After devising that idea at Louisiana State University with his adviser, Albert Meier, Cincotta finished his graduate work and moved to Massachusetts General Hospital before leaving in the early 1990s to work full time at Ergo Science Corp., the company he cofounded in the Charlestown Navy Yard to work on the project.
David K. Stone, then a managing director and head of the biotechnology research team at the investment firm Cowen & Co., recalled meeting Cincotta then, while scouting for companies to take public.

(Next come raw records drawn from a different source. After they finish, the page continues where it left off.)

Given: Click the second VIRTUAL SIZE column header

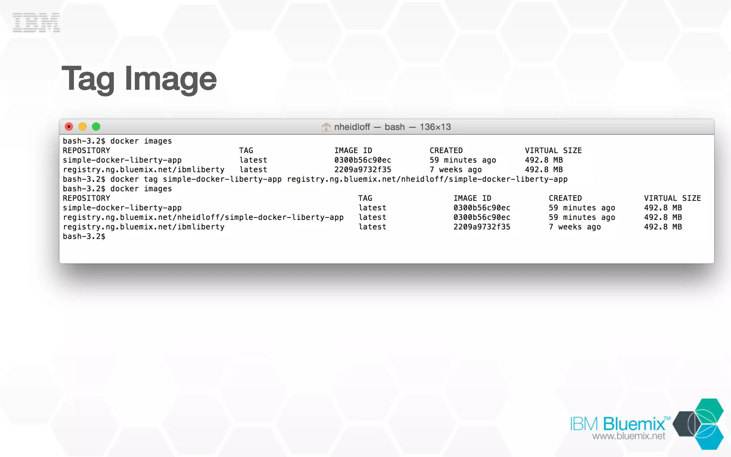Looking at the screenshot, I should click(x=672, y=198).
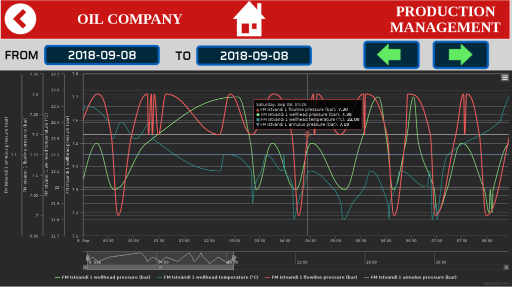Click the navigator right range handle
This screenshot has width=512, height=287.
pyautogui.click(x=233, y=258)
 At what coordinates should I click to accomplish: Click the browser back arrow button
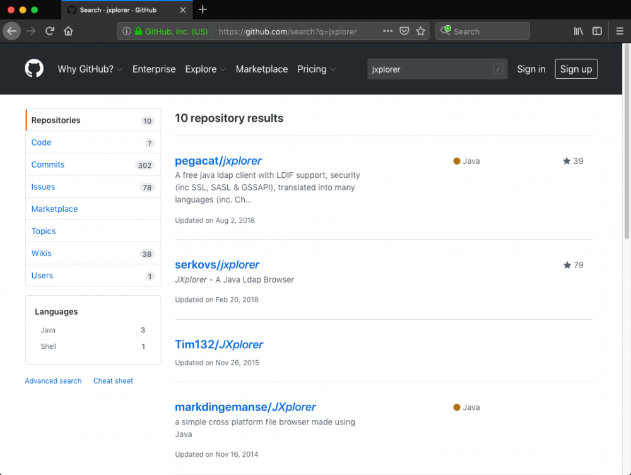click(11, 31)
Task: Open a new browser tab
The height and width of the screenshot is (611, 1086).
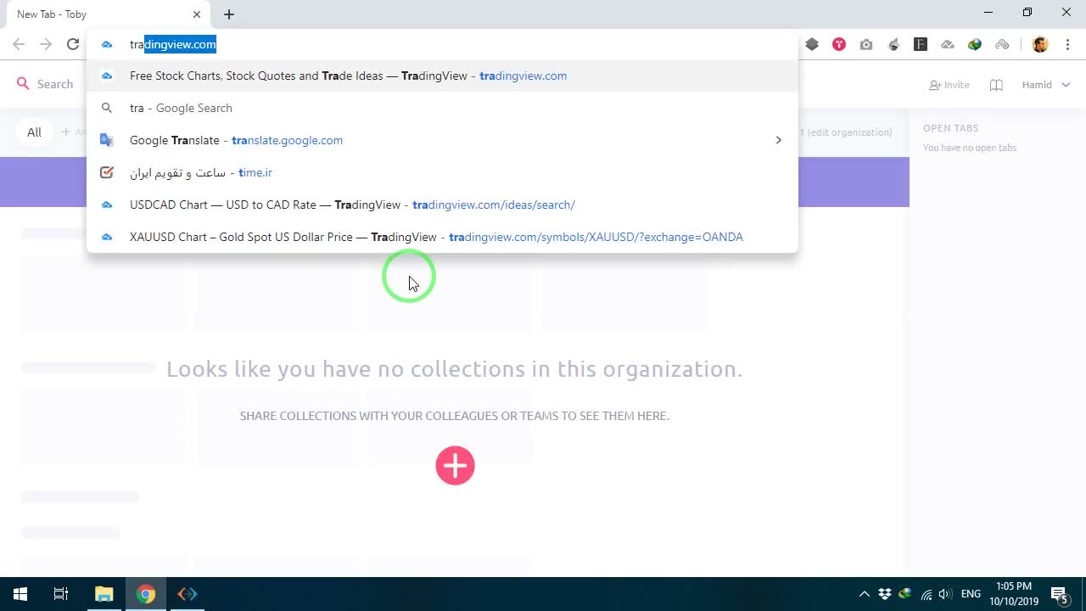Action: [229, 14]
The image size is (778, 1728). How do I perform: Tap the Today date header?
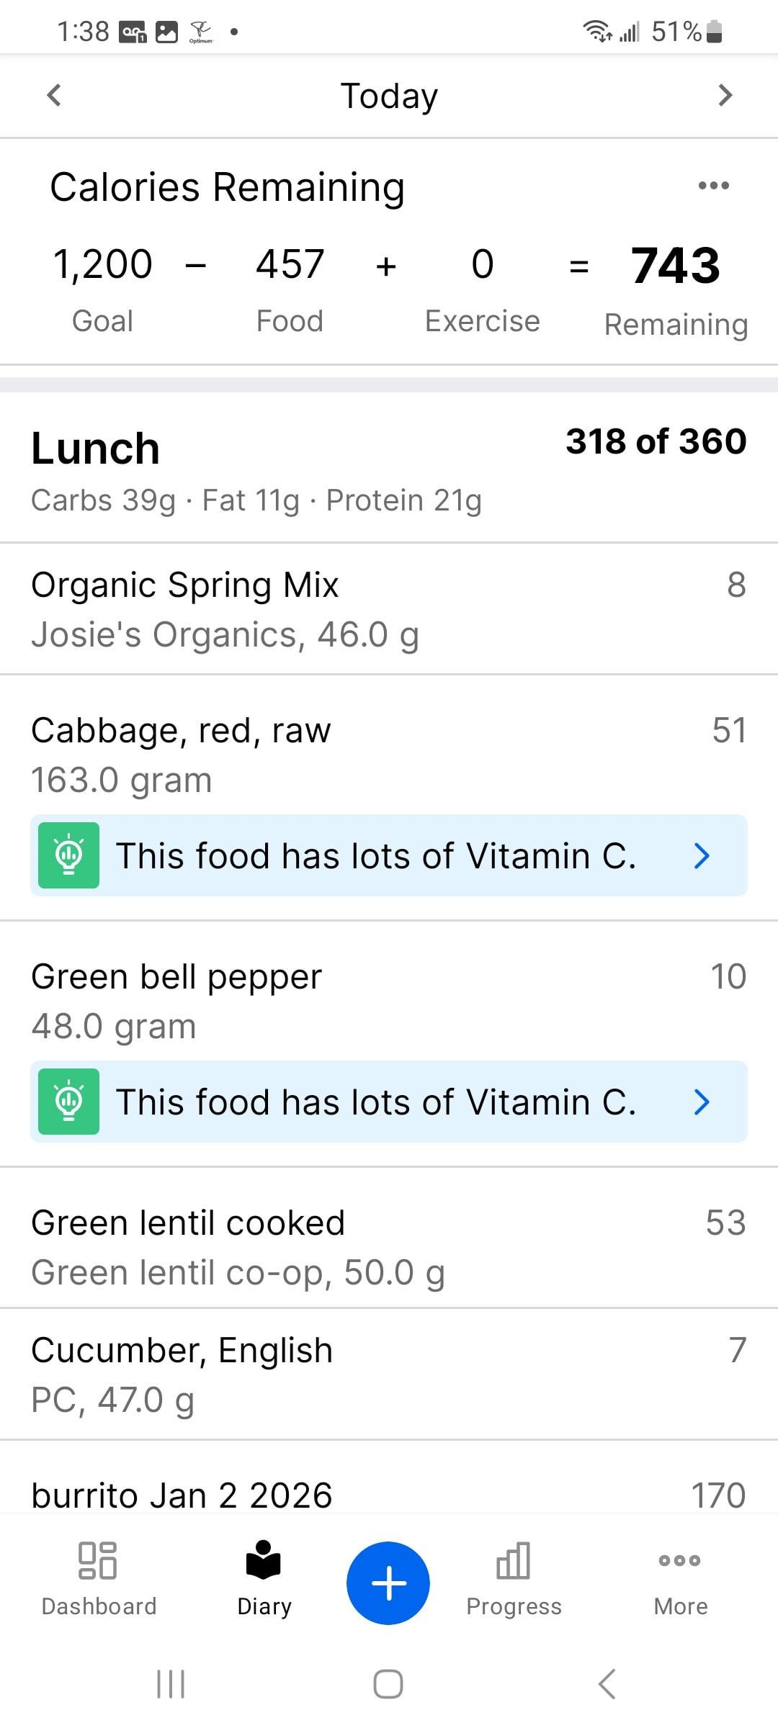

In 1995, Ergo Science raised $23 million in its initial offering. Later, it raised an additional $32 million in a second offering, and $20 million in a licensing and investment agreement with Johnson & Johnson.
In 1997, Ergo Science Corp. filed a new drug application with the FDA. Things moved along steadily until an advisory panel unanimously recommended against approving the drug, and the FDA rejected it in 1998 because of concerns that the risks outweighed the drug's benefits.
Cincotta was crushed, but, with a small team, decided to appeal the decision, even as the company was moving toward abandoning the drug.
The FDA then changed its position, telling the company that it could resubmit the drug for approval, but only after a large and expensive safety study. Ergo Science decided to sell the drug.
"What often happens is a drug looks OK, but not great, and you need to go on and do more studies, larger studies," Stone said. "If either investors or corporate partners decide they don't want to try again . . . as a small, money-losing biotech company you don't always get a second chance."
Eventually, Ergo Science sold the drug to Pliva, a company in Croatia. Cincotta worked on raising money to run the large clinical trial required by the FDA, founded VeroScience in the meantime, and finally bought the drug back.
It's hard to say when the drug will make it to market. Steve Yoo, a research associate at the New York offices of investment bank Leerink Swann, said the drug will enter a field where many therapies and many classes of drugs already exist. He, like many others interviewed, had not previously heard of VeroScience or its drug. He noted that not every drug that gets approved makes it big. Exubera, for example, an inhalable insulin marketed by Pfizer, was approved among much excitement, but it never caught on.
Cincotta is charging ahead. While searching for a marketing partner, he is hatching plans to investigate the mechanism of Cycloset, which is unknown, and to do more studies.
"Did I think it would take 30 years to get . . . to where we are today?" Cincotta said, thinking back to his graduate school days, when he thought bringing the drug to market wouldn't take long.
"I was ultra, ultra naïve at that point. I was a kid. It took a lot longer than just a few years."